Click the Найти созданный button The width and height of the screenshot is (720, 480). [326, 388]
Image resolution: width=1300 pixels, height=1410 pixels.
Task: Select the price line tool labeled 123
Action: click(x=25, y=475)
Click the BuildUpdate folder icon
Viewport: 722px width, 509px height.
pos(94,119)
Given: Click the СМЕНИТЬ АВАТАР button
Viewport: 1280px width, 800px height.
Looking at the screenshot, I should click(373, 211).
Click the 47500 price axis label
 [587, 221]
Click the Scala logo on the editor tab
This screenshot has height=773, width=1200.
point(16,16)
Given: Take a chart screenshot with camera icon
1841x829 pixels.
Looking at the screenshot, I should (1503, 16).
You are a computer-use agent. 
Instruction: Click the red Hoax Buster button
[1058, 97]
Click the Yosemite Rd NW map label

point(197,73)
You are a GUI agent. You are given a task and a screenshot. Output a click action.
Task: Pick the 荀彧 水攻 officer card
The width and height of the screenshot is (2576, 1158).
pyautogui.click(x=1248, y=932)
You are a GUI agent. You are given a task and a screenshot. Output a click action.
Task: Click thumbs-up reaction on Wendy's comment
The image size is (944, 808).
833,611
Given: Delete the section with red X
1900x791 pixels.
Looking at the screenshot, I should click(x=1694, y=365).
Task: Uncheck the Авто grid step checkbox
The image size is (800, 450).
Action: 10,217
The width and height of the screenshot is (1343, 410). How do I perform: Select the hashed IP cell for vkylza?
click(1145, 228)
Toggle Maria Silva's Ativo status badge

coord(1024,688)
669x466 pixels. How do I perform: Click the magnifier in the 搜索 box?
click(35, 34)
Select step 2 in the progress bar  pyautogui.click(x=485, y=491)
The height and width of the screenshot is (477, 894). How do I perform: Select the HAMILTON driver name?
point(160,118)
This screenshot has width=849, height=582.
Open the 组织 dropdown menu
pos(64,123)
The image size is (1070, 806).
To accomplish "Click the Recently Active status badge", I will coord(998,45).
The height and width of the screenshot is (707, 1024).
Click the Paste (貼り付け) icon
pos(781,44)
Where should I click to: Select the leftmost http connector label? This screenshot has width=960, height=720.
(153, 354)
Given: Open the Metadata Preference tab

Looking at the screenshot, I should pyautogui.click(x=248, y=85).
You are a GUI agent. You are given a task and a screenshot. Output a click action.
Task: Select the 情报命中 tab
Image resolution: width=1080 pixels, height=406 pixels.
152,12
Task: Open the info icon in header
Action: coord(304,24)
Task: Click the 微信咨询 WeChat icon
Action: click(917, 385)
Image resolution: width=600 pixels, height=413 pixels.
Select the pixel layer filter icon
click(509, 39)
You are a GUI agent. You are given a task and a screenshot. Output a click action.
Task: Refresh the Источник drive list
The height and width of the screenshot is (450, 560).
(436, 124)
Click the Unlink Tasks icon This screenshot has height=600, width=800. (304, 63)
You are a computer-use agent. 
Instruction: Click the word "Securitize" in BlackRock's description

____________

:: Work required ::
Output only the lines from the one holding "Select the pixel layer filter icon" through the last line above, exactly as they appear.

:: Written answer ::
Select the pixel layer filter icon
click(509, 39)
You are a GUI agent. You are given a task and a screenshot. Output a click action.
Task: Refresh the Источник drive list
The height and width of the screenshot is (450, 560).
(436, 124)
Click the Unlink Tasks icon This screenshot has height=600, width=800. (304, 63)
You are a computer-use agent. 
Instruction: Click the word "Securitize" in BlackRock's description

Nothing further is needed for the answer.